Opinion: WordPress 2.9 media features
When I read the article about the upcoming WordPress 2.9 media features, I got excited that it’s now the next thing on the WordPress dev list. It’s one of those things that I feel strongly about when it comes to WordPress. The ability to easily extend WordPress is one of its strengths. It has also grown to being a robust framework/platform for online publishing. Actually it’s more than that, you’d be surprised at how people use it to create code stuff based on it. A pretty good example would be Alex Rabe’s NextGen Photo Gallery plugin.
Learning from the Master
When Matt started WordPress, I was using some other software for managing content. When I got to look at WordPress back then, I liked the idea of having filters and actions as a basic building block to create things. It provides an easy way to extend the features of a piece of software. As I’ve learned to use and develop things under WordPress, in my opinion, it’s actually what makes it strong — it’s very flexible and lean.

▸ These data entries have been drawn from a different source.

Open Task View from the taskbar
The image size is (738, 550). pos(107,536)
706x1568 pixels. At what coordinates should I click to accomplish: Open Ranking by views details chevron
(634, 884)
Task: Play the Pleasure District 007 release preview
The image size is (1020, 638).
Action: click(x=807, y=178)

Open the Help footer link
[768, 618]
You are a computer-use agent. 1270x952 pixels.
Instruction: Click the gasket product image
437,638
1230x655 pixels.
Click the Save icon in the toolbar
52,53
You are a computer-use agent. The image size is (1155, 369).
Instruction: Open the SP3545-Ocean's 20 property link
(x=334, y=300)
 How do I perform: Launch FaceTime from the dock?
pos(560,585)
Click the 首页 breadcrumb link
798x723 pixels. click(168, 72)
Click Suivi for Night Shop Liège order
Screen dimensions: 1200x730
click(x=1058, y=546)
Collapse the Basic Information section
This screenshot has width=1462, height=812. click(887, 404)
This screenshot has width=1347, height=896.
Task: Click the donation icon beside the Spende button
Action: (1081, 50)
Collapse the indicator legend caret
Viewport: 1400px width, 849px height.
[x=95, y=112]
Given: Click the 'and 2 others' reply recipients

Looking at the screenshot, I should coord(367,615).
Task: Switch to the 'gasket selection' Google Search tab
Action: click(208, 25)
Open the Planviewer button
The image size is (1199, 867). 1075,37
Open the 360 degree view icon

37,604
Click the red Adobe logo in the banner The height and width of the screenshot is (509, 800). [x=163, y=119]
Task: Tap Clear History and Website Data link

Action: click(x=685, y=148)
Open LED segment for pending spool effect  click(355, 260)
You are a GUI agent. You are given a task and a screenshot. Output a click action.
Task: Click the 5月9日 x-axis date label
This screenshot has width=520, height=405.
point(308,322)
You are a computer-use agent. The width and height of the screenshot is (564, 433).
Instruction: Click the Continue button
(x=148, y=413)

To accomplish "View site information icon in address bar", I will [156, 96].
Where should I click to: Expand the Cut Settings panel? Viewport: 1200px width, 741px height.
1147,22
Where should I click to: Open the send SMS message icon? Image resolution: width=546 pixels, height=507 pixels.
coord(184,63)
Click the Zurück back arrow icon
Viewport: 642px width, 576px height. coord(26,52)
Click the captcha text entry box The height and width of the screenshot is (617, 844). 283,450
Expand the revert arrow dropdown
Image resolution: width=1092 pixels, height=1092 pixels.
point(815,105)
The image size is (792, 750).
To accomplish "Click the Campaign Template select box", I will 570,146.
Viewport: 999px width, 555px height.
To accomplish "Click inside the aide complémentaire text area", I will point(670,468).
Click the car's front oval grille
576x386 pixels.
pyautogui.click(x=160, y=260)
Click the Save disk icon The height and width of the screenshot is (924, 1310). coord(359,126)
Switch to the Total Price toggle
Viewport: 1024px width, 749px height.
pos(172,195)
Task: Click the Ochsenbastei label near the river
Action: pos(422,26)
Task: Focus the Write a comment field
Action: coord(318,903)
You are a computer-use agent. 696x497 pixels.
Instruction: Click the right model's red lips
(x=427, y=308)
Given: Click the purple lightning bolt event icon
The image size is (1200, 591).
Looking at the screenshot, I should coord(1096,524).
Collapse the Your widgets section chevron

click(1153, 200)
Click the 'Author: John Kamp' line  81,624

Let me give an example. While I was creating my own Web Directory WordPress plugin, it came to a point that I need to be able to update basic pieces of information like breadcrumb navigation (I really think this should be in the WordPress core). The thing that caught me is that the breadcrumb navigation plugin I was using didn’t allow for other plugins to update the “breadcrumb” or path.
One good thing about open-source, you can just dive in and modify it to your needs. The thing is, with the filters and actions framework in WordPress, it made it easier.
Back to Basic Publishing
If I am back in the stone age (ok, let’s just say several years ago), writing an article for a newspaper or magazine, what would be the things I’d need:
- Pen and paper
- Scissors and paste
- Filing system / archive of my sources
- Filing system / archive of my media
Filing system / archive of my media
When I started using WordPress for blogging, I found the media features a bit lacking of what I needed. Since then some of them has already made its way into the current WordPress version and I excited about how the upcoming version 2.9 will come out.
In the article at WordPress.org, I noticed one particular feature – media albums. This caught my attention because from my viewpoint, it’s a whole lot of features — in fact it’s everything.
You can’t have albums without a lot of things like import (or adding), deleting, editing media. The albums would also be of no use if it’s not going to be properly tagged or organized in some manner so the pre-requisite of having tagging is implied or else you’d have a whole bunch of files without any ability to search.
Maybe that’s why Alex’s NextGEN is very popular — it has a lot of the needed features.
With the normal development cycle of WordPress, it’s going to be a big task that will surely take several cycles to fully turn it into a great media library manager. If there’s a core bunch of features, I think that the following would suffice:
- Add, edit, delete media library entries (with bulk import/export to allow transfer across installations)
- Meta data (e.g. tags, categories, photo meta data …)
- Search media library (functions like search and use media)
- Store external media links as entries in the media library (the library shouldn’t be limited to just the local images/media, we should be able to manage externally linked media as well)
Involving the developer community
Just allow others to manipulate them and let the rest of the community come up with a whole generation of plugins that would enhance the above core features.
If for example a user just selected an image to include into his blog post, there should be a filter/action to allow a plugin to intervene and for instance crop the image before it’s actually “pasted” into the post — that will really be cool. I could see a whole lot of plugins getting done. For instance automatic inclusion of a watermark when the image gets “pasted”.
The possibilities are endless
With software the possibilities are endless especially when a software like WordPress has been created with a flexibility that allows others to build upon it. I can just imagine the discussion Jane Wells mentioned during the wordpress-dev that took a bit more time than expected.
By the way, I love the new widgets interace. Multiple instances and all.